- **HOW TO COMPLETE THIS TASK**:
Look through the records and copy every line in which "Focus" appears.

- **RECORD EXCERPTS**:
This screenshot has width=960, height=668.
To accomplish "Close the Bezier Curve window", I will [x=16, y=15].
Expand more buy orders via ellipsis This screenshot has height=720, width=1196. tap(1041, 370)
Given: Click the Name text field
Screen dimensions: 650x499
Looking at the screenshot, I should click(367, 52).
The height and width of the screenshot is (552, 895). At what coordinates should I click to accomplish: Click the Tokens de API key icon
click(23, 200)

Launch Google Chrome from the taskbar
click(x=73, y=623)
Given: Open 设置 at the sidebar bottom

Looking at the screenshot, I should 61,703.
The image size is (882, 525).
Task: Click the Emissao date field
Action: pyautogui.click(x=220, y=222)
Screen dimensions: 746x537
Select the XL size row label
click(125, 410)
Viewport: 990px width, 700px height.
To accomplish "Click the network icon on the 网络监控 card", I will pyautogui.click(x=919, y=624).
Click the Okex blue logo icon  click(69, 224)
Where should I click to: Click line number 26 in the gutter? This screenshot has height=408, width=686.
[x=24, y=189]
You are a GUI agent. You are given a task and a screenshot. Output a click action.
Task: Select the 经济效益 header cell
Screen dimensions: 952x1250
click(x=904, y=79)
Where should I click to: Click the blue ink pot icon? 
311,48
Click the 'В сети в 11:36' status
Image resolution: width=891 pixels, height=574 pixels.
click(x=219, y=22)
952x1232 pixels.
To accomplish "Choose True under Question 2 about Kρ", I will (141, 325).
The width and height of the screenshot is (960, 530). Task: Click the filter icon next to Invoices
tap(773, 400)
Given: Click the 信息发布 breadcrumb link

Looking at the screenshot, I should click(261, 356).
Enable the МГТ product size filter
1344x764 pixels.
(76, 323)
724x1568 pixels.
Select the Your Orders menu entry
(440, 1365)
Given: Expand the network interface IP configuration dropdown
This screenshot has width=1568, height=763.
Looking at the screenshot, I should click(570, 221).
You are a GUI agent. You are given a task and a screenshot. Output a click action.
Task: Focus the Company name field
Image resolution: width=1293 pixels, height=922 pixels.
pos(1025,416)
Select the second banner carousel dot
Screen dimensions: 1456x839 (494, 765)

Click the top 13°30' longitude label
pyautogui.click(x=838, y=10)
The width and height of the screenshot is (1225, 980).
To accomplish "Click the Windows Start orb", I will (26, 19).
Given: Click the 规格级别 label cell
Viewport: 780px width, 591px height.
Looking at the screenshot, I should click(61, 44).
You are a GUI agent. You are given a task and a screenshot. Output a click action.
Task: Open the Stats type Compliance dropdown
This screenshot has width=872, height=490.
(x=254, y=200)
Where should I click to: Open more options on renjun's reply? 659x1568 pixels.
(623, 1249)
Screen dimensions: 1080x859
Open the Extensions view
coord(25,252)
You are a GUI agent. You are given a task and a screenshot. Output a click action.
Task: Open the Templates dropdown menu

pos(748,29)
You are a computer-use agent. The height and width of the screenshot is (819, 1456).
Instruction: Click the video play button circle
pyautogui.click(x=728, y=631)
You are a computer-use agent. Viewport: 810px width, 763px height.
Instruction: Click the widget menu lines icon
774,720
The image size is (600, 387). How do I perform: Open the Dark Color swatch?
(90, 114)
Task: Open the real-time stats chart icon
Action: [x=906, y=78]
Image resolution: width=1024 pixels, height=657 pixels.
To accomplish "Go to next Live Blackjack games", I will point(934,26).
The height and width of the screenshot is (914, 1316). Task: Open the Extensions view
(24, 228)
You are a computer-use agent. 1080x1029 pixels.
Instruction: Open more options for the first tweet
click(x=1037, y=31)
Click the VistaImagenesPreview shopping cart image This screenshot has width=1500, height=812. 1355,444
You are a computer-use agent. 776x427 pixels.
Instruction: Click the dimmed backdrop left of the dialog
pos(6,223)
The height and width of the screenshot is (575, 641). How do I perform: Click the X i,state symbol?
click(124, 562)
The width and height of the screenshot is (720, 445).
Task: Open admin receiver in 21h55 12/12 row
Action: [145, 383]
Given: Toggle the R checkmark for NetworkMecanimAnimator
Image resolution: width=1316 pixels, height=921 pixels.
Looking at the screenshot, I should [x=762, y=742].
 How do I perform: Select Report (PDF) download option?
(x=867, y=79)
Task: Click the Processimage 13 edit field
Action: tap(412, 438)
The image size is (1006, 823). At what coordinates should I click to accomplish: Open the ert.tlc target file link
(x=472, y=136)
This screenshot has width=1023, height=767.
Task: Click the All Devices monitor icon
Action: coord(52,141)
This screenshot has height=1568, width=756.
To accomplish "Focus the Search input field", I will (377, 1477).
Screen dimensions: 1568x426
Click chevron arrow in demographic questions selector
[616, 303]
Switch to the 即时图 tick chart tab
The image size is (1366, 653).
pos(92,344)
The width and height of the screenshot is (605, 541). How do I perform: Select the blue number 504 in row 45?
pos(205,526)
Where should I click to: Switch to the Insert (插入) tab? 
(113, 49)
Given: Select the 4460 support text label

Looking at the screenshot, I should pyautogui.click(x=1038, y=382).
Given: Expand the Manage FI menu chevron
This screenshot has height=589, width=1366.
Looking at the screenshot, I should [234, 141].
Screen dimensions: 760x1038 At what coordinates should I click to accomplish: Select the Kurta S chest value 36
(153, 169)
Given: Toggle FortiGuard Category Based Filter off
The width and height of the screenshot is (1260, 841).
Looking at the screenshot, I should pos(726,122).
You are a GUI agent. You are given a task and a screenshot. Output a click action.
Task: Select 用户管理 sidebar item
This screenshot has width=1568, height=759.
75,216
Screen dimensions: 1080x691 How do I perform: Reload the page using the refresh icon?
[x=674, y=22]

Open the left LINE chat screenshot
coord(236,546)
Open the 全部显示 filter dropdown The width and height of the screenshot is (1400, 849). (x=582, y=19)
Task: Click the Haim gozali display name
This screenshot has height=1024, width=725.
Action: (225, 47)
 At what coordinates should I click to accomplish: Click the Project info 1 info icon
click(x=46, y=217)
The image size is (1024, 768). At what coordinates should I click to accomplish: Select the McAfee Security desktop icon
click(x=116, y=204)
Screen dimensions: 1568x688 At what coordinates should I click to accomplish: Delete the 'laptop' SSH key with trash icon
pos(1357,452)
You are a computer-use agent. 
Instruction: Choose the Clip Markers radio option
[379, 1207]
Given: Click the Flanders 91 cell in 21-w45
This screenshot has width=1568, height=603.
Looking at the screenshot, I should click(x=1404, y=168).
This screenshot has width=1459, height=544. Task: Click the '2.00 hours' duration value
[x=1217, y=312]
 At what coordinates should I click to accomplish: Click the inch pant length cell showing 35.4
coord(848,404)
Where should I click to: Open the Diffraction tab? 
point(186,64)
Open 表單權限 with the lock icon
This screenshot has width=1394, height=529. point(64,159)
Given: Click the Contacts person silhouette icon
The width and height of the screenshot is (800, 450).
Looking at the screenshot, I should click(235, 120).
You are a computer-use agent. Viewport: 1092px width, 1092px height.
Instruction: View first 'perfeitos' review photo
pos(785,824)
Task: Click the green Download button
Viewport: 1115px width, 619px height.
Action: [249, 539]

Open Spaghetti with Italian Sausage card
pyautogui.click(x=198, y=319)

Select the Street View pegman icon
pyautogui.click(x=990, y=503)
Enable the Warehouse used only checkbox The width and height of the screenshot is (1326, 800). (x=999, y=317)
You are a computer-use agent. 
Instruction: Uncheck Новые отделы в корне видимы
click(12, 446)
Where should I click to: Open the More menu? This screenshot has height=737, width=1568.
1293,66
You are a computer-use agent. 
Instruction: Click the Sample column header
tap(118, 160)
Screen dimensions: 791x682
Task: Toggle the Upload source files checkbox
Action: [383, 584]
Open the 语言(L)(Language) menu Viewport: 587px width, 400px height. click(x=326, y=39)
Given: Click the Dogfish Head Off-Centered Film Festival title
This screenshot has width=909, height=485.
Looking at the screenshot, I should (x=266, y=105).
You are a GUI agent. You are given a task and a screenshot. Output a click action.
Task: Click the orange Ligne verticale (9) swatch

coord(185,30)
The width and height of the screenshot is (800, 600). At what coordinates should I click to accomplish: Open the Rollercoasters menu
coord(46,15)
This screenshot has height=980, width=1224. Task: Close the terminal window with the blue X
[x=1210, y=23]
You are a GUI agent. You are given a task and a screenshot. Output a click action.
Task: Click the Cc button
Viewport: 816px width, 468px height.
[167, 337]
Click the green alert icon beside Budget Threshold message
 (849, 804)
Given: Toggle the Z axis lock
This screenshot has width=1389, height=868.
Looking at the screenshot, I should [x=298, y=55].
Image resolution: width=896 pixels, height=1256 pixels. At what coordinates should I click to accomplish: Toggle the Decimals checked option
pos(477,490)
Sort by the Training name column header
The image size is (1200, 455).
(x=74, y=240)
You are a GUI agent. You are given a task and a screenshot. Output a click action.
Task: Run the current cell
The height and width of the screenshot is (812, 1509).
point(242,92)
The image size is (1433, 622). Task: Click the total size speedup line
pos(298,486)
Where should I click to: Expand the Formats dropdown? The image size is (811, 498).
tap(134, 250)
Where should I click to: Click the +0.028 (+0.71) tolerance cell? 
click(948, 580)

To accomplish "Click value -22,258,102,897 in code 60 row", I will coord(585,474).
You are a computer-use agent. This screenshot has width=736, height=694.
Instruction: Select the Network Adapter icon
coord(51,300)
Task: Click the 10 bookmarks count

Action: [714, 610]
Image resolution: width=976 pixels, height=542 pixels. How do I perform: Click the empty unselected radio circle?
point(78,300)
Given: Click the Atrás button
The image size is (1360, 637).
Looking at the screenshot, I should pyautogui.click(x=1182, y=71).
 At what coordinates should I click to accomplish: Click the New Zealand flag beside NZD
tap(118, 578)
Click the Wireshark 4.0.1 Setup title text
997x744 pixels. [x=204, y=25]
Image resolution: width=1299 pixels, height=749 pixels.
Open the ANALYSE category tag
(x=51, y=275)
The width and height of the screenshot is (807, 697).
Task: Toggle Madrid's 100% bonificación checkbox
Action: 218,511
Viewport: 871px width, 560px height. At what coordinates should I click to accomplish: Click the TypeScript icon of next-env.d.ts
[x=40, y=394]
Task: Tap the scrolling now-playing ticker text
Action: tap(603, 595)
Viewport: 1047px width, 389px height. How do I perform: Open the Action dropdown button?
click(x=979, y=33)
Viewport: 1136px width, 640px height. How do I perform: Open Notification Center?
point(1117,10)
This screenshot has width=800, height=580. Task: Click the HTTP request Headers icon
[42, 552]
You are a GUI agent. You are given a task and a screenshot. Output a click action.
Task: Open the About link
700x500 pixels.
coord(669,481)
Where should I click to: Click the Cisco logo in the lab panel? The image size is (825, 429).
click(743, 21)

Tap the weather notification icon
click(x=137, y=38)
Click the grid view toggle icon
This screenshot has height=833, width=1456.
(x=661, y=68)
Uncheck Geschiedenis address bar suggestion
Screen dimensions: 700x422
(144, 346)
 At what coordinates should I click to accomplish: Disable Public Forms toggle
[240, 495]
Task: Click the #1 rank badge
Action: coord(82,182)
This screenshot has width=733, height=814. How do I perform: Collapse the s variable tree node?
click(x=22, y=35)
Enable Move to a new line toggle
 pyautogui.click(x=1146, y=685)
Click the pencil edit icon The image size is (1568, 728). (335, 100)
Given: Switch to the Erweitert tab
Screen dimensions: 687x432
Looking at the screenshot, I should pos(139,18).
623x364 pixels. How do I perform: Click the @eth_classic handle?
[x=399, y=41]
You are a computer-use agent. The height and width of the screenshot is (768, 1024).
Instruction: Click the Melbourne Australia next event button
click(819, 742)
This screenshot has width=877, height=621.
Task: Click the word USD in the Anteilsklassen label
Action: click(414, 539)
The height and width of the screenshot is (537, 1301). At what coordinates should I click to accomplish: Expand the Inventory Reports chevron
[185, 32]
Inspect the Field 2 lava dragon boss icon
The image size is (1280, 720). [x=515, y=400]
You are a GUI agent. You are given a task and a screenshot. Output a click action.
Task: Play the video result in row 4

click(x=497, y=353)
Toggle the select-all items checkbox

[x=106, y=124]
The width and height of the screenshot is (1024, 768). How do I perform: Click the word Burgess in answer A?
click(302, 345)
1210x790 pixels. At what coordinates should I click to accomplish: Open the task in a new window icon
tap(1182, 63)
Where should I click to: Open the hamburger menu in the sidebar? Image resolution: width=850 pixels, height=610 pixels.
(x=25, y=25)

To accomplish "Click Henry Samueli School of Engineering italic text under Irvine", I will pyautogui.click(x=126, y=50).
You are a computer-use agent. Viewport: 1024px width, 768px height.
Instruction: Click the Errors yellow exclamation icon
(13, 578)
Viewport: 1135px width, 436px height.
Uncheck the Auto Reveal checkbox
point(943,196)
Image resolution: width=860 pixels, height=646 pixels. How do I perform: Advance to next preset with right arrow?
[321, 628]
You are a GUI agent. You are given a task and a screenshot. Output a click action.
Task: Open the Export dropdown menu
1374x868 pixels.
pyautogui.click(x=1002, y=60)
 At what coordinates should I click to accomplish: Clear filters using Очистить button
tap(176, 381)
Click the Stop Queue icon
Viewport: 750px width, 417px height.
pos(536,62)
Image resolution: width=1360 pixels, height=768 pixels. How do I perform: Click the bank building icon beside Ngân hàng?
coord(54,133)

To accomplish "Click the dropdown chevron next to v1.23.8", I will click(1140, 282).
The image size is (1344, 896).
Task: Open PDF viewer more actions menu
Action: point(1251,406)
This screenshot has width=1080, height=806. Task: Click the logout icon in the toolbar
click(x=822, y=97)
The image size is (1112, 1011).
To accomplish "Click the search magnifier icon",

- **COMPLETED EXERCISE**:
Task: Focus the Company name field
To accomplish "Focus the Search input field", I will (377, 1477).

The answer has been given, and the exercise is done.